While Mafalda concentrated on children and their innocent, realistic view of the world, his later comics featured ordinary people with ordinary feelings. The humor is characteristically cynical, often poking fun at real-life situations, such as marriage, technology, authority, and food. This cynical humor is attributed as one of the reasons for his success throughout Latin America and much of the world outside Latin America. His cartoons of aporteñado Argentine topic of the 1960s and 1970s have been edited and translated into 26 different languages apart from the original Rioplatense Spanish. Collected in numerous volumes by Argentine publisher Ediciones de la Flor, these comics are readily available.

==Personal life==
Quino married Alicia Colombo in 1960. The couple never had children. He and his wife lived in exile in Milan starting in 1976, before returning to Argentina seven years later when the military dictatorship came to an end. He subsequently divided his time between Buenos Aires, Madrid, and Milan. He was an agnostic. In 2017, degenerative glaucoma left him nearly blind.

==Collections==
A portion of Quino's work resides at Vanderbilt University's Special Collections Library, as part of their Eduardo Rosenzvaig collection.

==Awards and honors==

The kind of ideas that he works with are of the most difficult, and I am amazed at their variety and depth. Also, he knows how to draw, and to draw in a funny way. I think that he is a giant.
— Charles M. Schulz

Quino won many international awards and honors throughout his career. In 1982, Quino was chosen Cartoonist of the Year by fellow cartoonists around the world, he won the Konex Platinum Award for Visual Arts in 1982 and 1992, the Konex Special Mention in 2012 and the Konex of Honour in 2022. In 1988, he was named an Illustrious Citizen of Mendoza. In 1997, he was given U Giancu's Prize at the International Cartoonists Exhibition in Rapallo, Italy. In 2000 he received the second Quevedos Ibero-American Prize for Graphic Humor. In March 2014 he was awarded the French Legion of Honour. Additionally, the Colegiales neighbourhood of Buenos Aires named their plaza Plaza Mafalda.

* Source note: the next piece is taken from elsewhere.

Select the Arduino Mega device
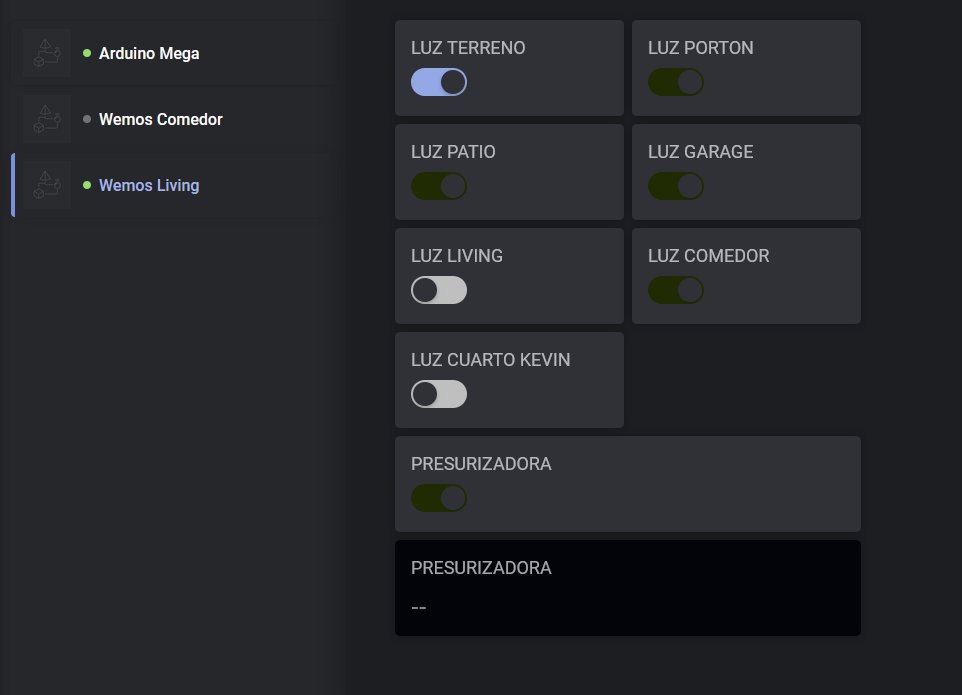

In May 2014 Quino was presented with the Senator Domingo Faustino Sarmiento cultural award by the Senate of Argentina.

In 2014, Quino was awarded the Prince of Asturias award in recognition of his work, 50 years after creating the character of Mafalda. He received the prize from King Felipe VI of Spain on 24 October 2014 at a ceremony in Oviedo, Spain.

An asteroid discovered in January 1999 was named 27178 Quino after him.

==Death==
Quino died on 30 September 2020 from a stroke, at the age of 88.